In 1997, researchers listening for underwater volcanic activity in the southern Pacific recorded a strange, powerful, and extremely loud sound. Using hydrophones, or underwater microphones, that were placed more than 3,219 kilometers apart across the Pacific, they recorded numerous instances of the noise, which was unlike anything they had heard before. Not only was it loud, the sound had a unique characteristic that came to be known as “the Bloop.”
Scientists from NOAA’s Pacific Marine Environmental Laboratory (PMEL) were eager to discover the sound's origin, but with about 95 percent of the ocean unexplored, theories abounded. Was the Bloop from secret underwater military exercises, ship engines, fishing boat winches, giant squids, whales, or a some sea creature unknown to science?

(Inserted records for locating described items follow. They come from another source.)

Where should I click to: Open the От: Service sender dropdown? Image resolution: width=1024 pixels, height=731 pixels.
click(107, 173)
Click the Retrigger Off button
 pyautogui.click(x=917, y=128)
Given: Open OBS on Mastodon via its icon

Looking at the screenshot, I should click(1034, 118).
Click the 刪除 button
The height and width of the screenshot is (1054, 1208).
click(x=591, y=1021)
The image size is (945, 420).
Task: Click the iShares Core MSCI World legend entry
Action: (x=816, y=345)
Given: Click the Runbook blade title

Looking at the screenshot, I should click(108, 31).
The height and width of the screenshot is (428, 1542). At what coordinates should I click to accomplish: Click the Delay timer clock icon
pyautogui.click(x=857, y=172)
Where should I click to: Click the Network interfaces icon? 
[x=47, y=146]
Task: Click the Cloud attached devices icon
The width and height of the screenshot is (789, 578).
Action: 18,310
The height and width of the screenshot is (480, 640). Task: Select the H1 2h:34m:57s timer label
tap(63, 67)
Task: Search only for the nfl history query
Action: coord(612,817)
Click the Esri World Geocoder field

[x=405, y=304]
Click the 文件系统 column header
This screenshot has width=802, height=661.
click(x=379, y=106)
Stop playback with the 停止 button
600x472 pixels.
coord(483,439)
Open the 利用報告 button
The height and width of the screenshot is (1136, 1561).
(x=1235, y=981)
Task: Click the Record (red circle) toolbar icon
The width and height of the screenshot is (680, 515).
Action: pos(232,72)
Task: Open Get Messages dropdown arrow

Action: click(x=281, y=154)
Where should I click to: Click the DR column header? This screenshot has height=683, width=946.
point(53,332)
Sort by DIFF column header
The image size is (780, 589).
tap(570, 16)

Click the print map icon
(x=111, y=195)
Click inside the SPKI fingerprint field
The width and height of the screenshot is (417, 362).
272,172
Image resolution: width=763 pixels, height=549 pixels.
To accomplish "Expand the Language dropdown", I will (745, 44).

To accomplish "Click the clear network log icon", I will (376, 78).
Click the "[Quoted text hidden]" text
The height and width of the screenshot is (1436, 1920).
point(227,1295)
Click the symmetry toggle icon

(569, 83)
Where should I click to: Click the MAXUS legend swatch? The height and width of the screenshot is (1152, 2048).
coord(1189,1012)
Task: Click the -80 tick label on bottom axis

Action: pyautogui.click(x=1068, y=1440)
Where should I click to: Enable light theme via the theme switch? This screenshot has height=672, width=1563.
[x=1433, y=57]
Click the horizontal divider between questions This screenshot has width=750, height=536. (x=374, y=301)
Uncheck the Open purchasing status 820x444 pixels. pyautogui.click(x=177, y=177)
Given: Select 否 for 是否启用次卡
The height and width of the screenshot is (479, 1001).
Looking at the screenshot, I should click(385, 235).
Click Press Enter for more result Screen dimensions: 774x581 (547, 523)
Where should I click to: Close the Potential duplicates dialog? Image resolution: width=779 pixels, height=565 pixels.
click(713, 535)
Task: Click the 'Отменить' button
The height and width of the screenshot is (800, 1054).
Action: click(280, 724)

As the years passed, PMEL researchers continued to deploy hydrophones ever closer to Antarctica in an ongoing effort to study the sounds of sea floor volcanoes and earthquakes. It was there, on Earth’s lonely southernmost land mass, that they finally discovered the source of those thunderous rumbles from the deep in 2005. The Bloop was the sound of an icequake—an iceberg cracking and breaking away from an Antarctic glacier! With global warming, more and more icequakes occur annually, breaking off glaciers, cracking and eventually melting into the ocean.
PMEL’s Acoustics Program develops unique acoustics tools and technologies to acquire long-term data sets of the global ocean acoustics environment, and to identify and assess acoustic impacts from human activities and natural processes on the marine environment.
NOAA and the National Park Service maintain a network of ocean noise reference stations covering all major regions of the United States.